Dataset rows:
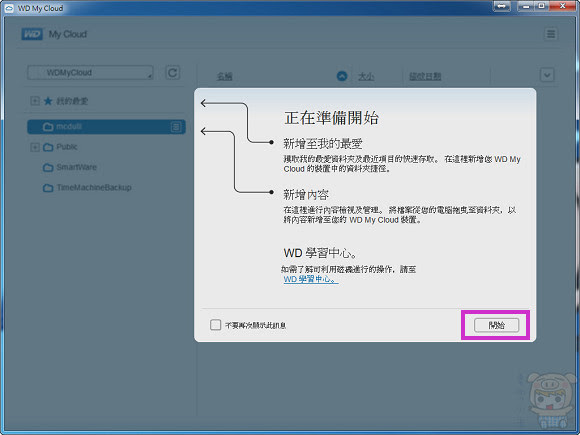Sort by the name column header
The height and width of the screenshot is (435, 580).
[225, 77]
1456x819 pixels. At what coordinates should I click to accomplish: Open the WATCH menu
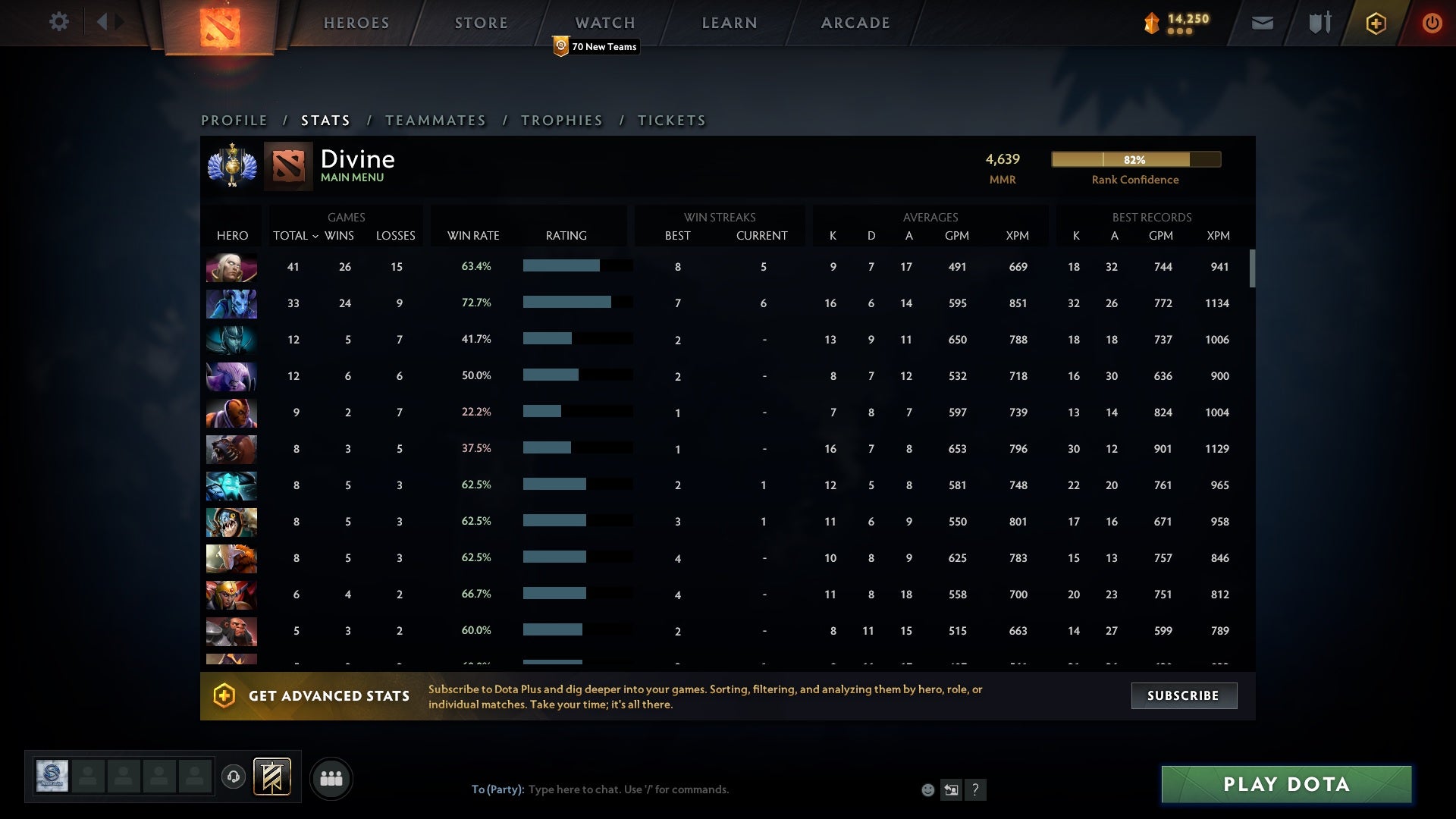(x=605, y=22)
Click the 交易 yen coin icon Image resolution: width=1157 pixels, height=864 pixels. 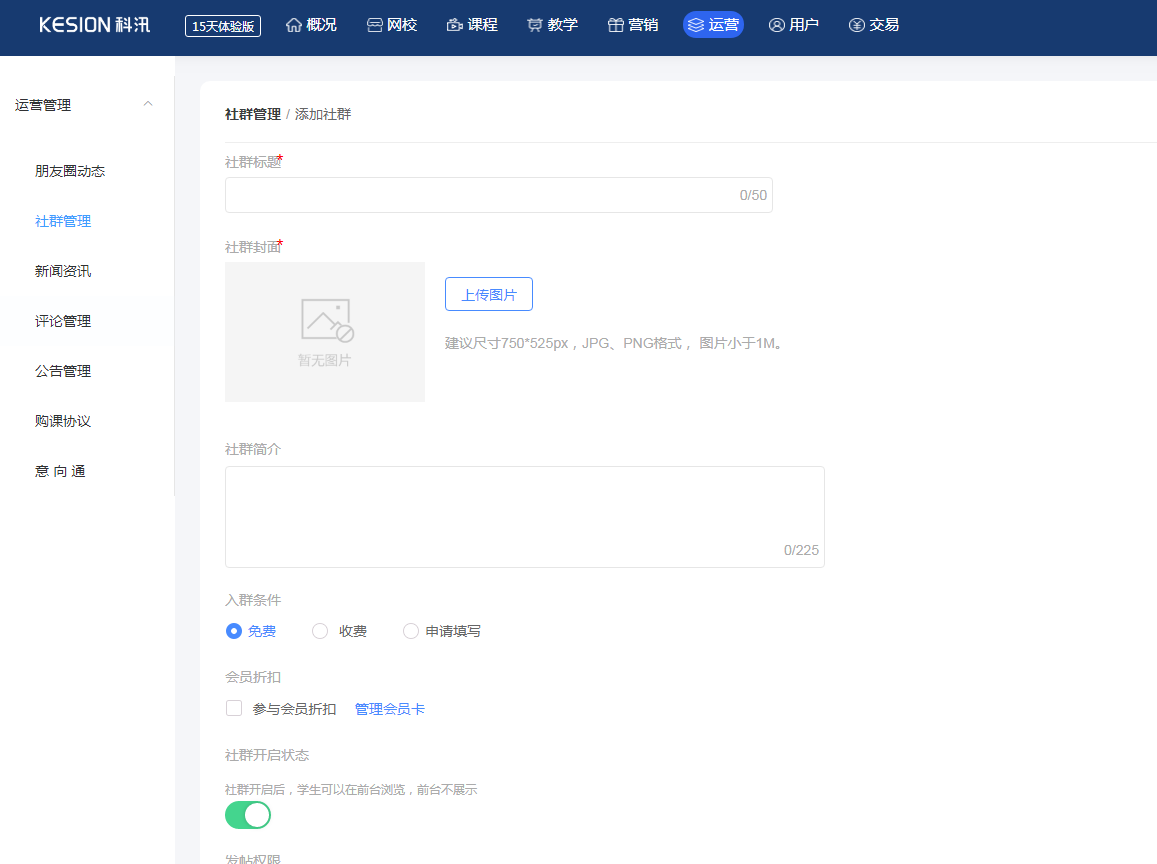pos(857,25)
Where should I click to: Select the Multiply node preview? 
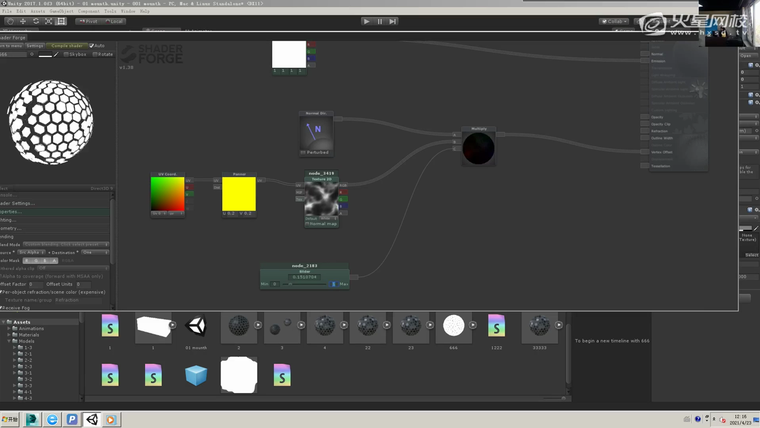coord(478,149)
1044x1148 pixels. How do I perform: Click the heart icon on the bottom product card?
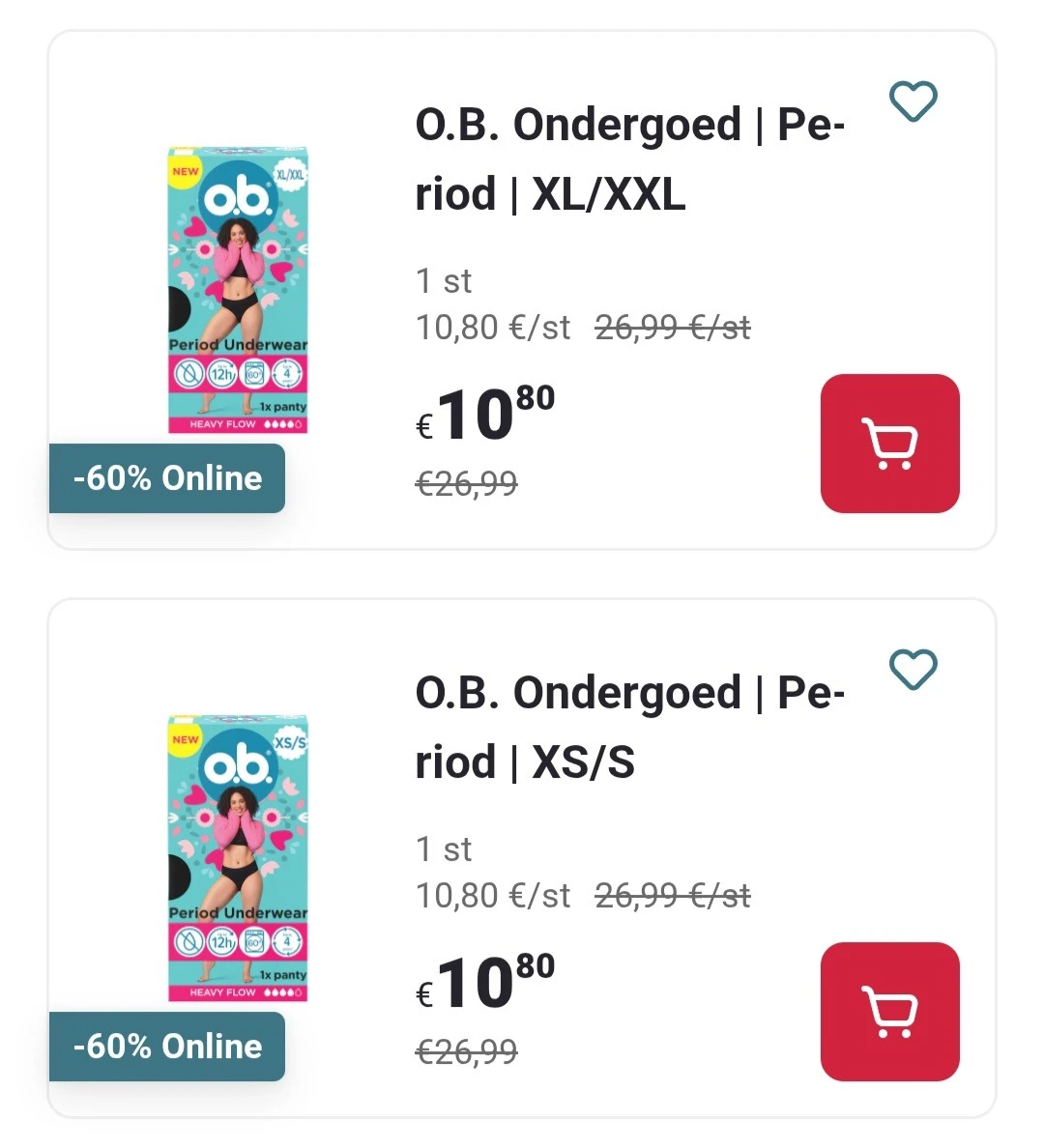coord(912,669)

Short problem:
Rewrite the entries from the line containing "1044x1148 pixels. How" through the end of the entries, changing "heart icon" to "share icon" and leaving everything else unchanged. Omit the pictures from your answer.

Result for this exercise:
1044x1148 pixels. How do I perform: Click the share icon on the bottom product card?
coord(912,669)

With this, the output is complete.